The Indianapolis Colts are still undefeated after playing the Broncos this past weekend. Not exactly breaking news, I realize. But what you may not have realized is that there are people arguing that the Broncos also (sort of, kind of) won.
Yes, we have entered in the murky world of moral victories, a long time favorite cliché of sports writers to describe a loss more painful than an expected drubbing would be. As a fan, a moral victory often doubles as a soul-crushing loss where an underdog team plays just well enough to get your hopes up before ultimately failing to win (see Florida State at Miami 2002).
After pulling themselves out of the resulting fetal position, a fan will start to talk themselves into the loss being a good thing. The team played well, they hung in there, they showed grit, just a couple lucky breaks from pulling out the shocking victory, they may not have won this one but they are surely going to win next time – yadda, yadda, yadda. It is the language of the optimistic loser.
And of course I know of what I speak – look at any of my postings regarding the Seminoles.
My first problem with this line of thinking is the linguistic problem of calling something a moral victory. I don’t think you can use the term victory when they in fact lost – it isn’t like the Broncos’ record is now going to be 7-4-1 like they had on overtime loss in hockey. And what do morals have to do with anything? He played great in a loss so all of Brandon Marshall’s off field transgressions are forgotten? Does that make Peyton Manning immoral? If that is the case, is every loss by BYU by definition a moral victory? Interestingly, there seems to have been an entire alternative definition of moral created just to support the phrase. How can I get that kind of help when I make up non-sensical phrases – like The Sproles?

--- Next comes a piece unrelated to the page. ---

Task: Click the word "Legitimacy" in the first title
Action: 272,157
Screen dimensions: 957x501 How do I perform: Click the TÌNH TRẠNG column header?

So, putting aside the literalness of my issue with declaring a moral victory, was the Broncos game, something that had ‘psychological rather than physical or tangible effects’?
Actually, yes.
Bronco fans remember the trips to Indianapolis under Mike Shanahan. Games where the Colts put up 40 plus points and the Broncos got lucky to get to double digits. Those games were over before Archie Manning had even reached his RCA Dome suite.
This game looked to be the exact same story when the Colts marched down the field with the first two drives and had 14 points before the first update came across the screen from another game. Then a funny thing happened on the way to a blow-out.
The defense started slowing down the Colts, started getting turnovers and the offense started moving the ball. Sure there were mistakes that ultimately cost them the game (turnovers, penalties, and Eagles-esque inability to gain a yard on 3rd and 4th down), but when the Broncos scored to make the 21-16 mid-way through the fourth quarter, there must have been a few moments of concern in the Selling-Our-Souls-to-the-Oil-Based-Devil Dome.
If the playoffs seeding were to remain as it currently stands, the Broncos would go to New England for the first game (the only NFL team imploding quicker than the Cowboys and a team that the Broncos already beat once, back when Randy Moss still gave a crap). If they were able to beat the Pats, they would then return to Indy to play the Colts again.
Most likely that Colts team would have not played a full-length, meaningful game since…well last Sunday, while the Broncos will have won at least 3 of 4 do-or-die games. You think there might be a little rust on that offensive machine that scored 14 points before the knees of the Broncos ‘veteran’ secondary had even stopped creaking and popping?
If in the next (hypothetical) meeting, if the Broncos keep the Colts from starting fast and already have some idea how to move the ball on the Colts defense (and learn how to gain a yard when necessary), you don’t think that this Broncos team has the confidence and talent to shock the country?
So, while the Broncos did lose the game, fall a game further behind the Chargers and get a game closer to the rest of the Wild Card mob, it is hard to argue that this wasn’t a positive for the Broncos. They exorcised the Indy demons (a little) and convinced themselves they could slow down the best offense in the AFC and move on the Colts defense. If these teams meet again that has to bring some positive ‘psychological rather than physical or tangible effects’.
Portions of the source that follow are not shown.